Just a few weeks ago we were in your home town of the Gold Coast to launch CSIRO's space roadmap, so it's great to be here with you in the city I'm sure we both call our home away from home – Canberra.
It's also wonderful to have such a passionate advocate for STEM and innovation in Minister Andrews, as a mechanical engineer and as previously Parliamentary Secretary and Assistant Minister for our portfolio.
We know that any time is a busy time in this building, so thank you to everyone who has made the time to visit us today.
I'd also like to thank the Department of Parliamentary Services for helping us make this event happen – especially when we started listing the things we wanted to bring through security.
But despite their raised eyebrows, the truth is CSIRO has been part of this building since before it even opened its doors.
In August 1961, two CSIRO scientists, James Henry Brayston and Malcolm Ernest Winfield, worked on the display case that kept the Australian Parliament's copy of the Magna Carta in perfect condition.
The nation's scientific agency was entrusted with that document back in the 1960s and I think we have a picture of it being worked on here today.
And, almost 60 years later, CSIRO still stands ready to face the challenges not only of the nation, but of the world - and it's a good thing because the world is changing faster than ever before.
With more than 5000 people working across more than 50 sites, here in Australia and around the world, in fields as diverse as Energy, Climate, Manufacturing, Resources, Agriculture, Health and Space, it's a challenge to grasp the breadth of CSIRO research – but at CSIRO, we love a challenge.
So please take this opportunity get a taste of our science – and I do mean literally a taste, because you're not going to want to miss out on trying our latest health kick, the broccoli latte – which I'm assured astronauts love.
Now broccoli may not be everyone's favourite vegetable, but whatever your taste, you can bet the farmers who produce your capsicums, or eggplants, or tomatoes, loathe the dreaded fruit fly.
For such a tiny insect, they pack a mighty punch costing Australia $300 million every year.
So today's announcement of investment from the CSIRO Innovation Fund into CSIRO spin-out RapidAIM is great news.
But how RapidAIM's CEO Dr Nancy Schellhorn got here is also a great story.

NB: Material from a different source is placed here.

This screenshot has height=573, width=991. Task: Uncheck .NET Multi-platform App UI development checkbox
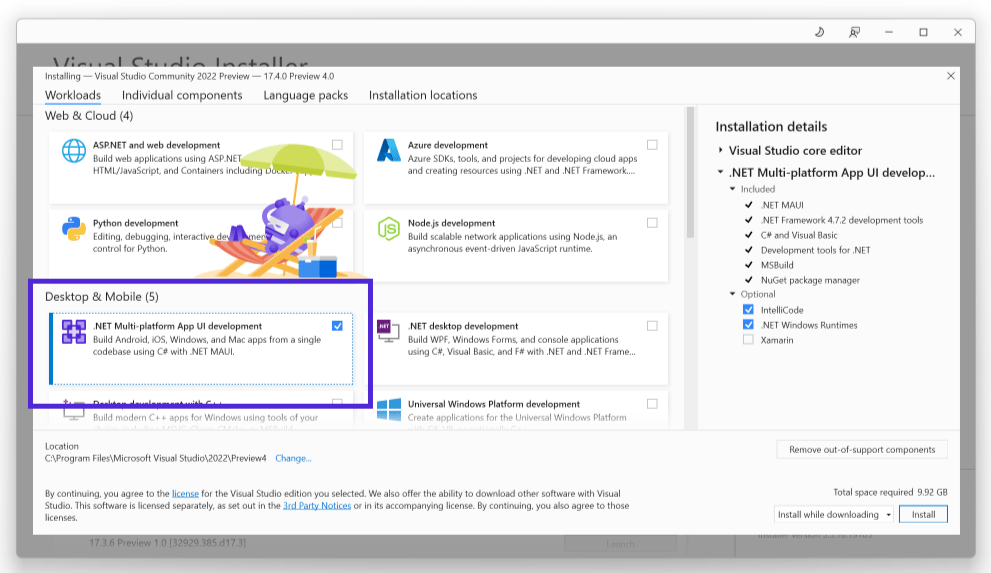[337, 326]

A couple of years ago, Nancy took part in our relatively new accelerator, called ON, supported by the government's National Innovation and Science Agenda (NISA).

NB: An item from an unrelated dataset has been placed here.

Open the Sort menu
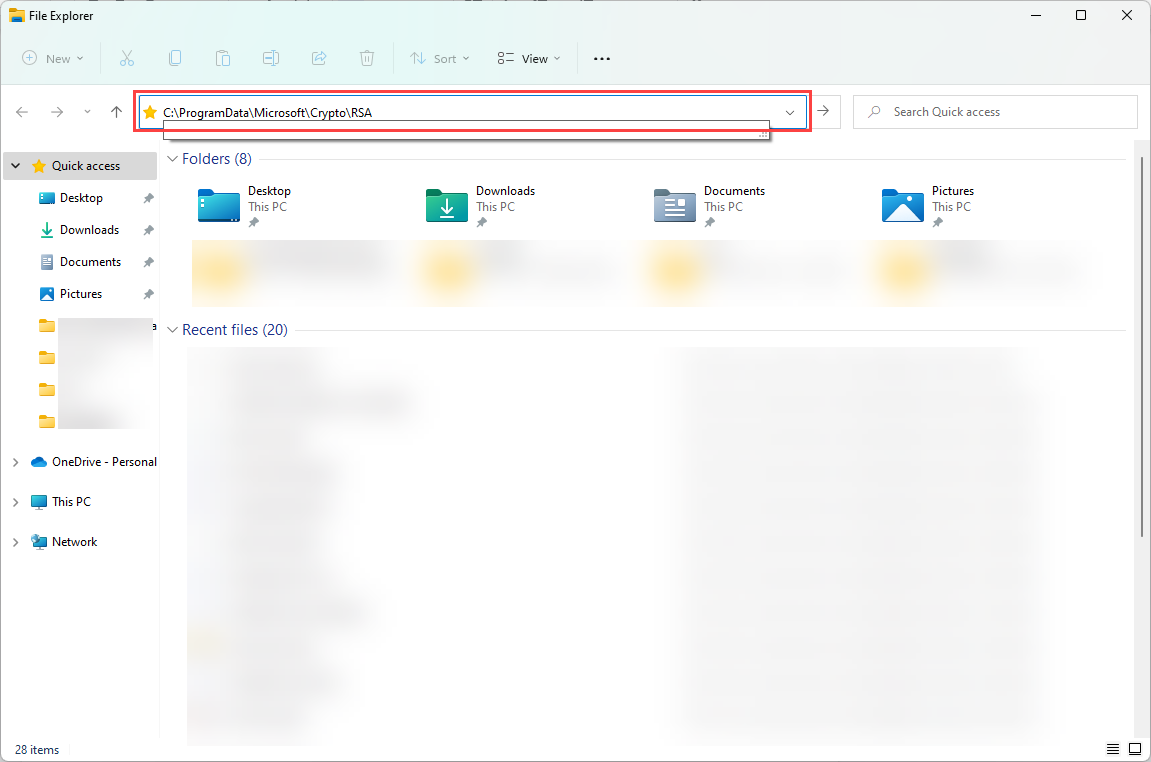 [x=440, y=58]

ON is Australia's only national sci-tech accelerator, and run by CSIRO for the whole public research sector.
Nancy has been in CSIRO for 14 years, but when she came out the other side of ON – she had changed.
As a scientist she always wanted to change her world, but now she actually had the tools to really do it – to turn her science into a real world solution and deliver it to people who care.

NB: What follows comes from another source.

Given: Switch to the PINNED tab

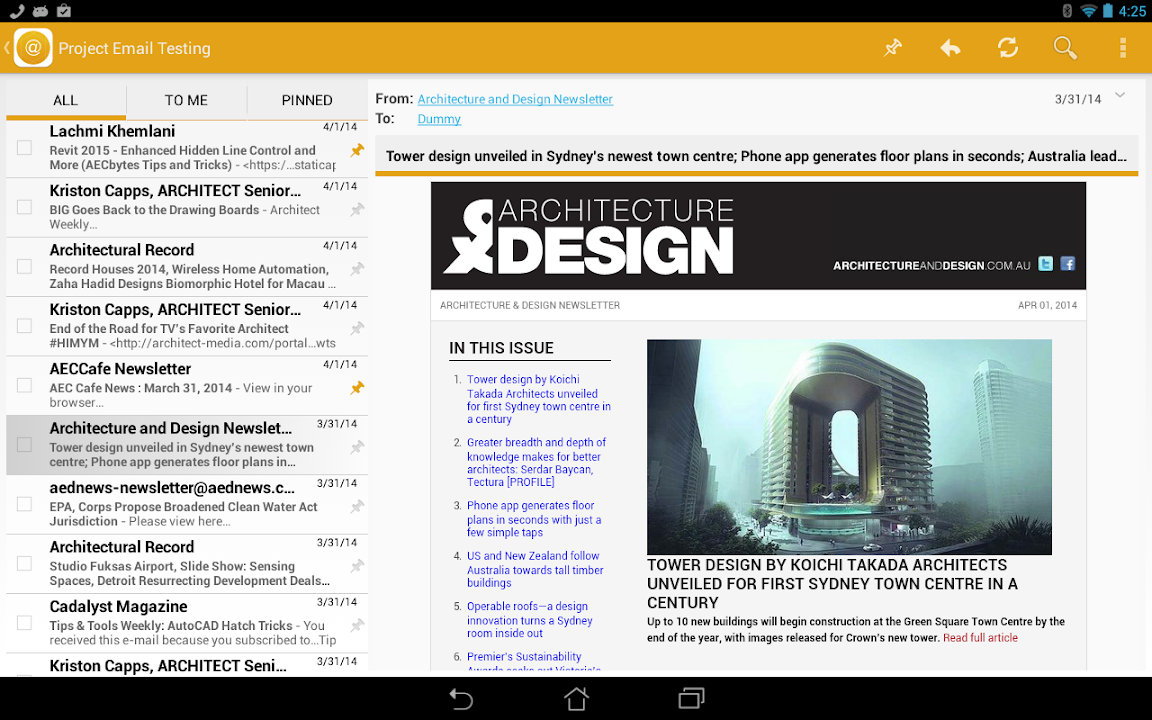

Now Nancy and the RapidAIM team didn't just invent the solution and build the product, they also raised venture funding.
Nancy actually said "no" to Silicon Valley VCs, and chose investment from the CSIRO Innovation Fund, also a product of NISA.
Why? Because Nancy wants to build her company here, she wants her science to create jobs for Australians right here at home, she wants to build something real and enduring that inspires and employs future generations of STEM graduates – because Nancy is a scientist, and scientists change the world.
Nancy is not only setting a great example for our future women of STEM, but for all kids who are fascinated by the world around them, and want to use science to make it a better place.
So I'll hand over to Nancy, but let me just close with a request.
When CSIRO was founded in 1916, some of our first work was in improving citrus crops, and today we're combating fruit flies on a microscopic level.
In the 60s, we were trusted with Australia's copy of the founding document of democracy, the Magna Carta, and today, we're developing the frameworks that will protect the rights of Australians online, through our role as the Data Standards Body, and the AI roadmap.
For over a century, we've applied just about every branch of science, technology, and engineering to deliver solutions to our nation's greatest challenges.
Today, we're here to help you with your challenges.
So please, don't be shy – talk to our team here today.
We want to learn from you, so share a strategic question you're grappling with, or find out how we're helping SMEs in your electorate.
If there's a burning issue at your local Bunnings, your local BBQ, or your local Bureau – we're bound to be working on a solution.
And if we're not, we should be – together.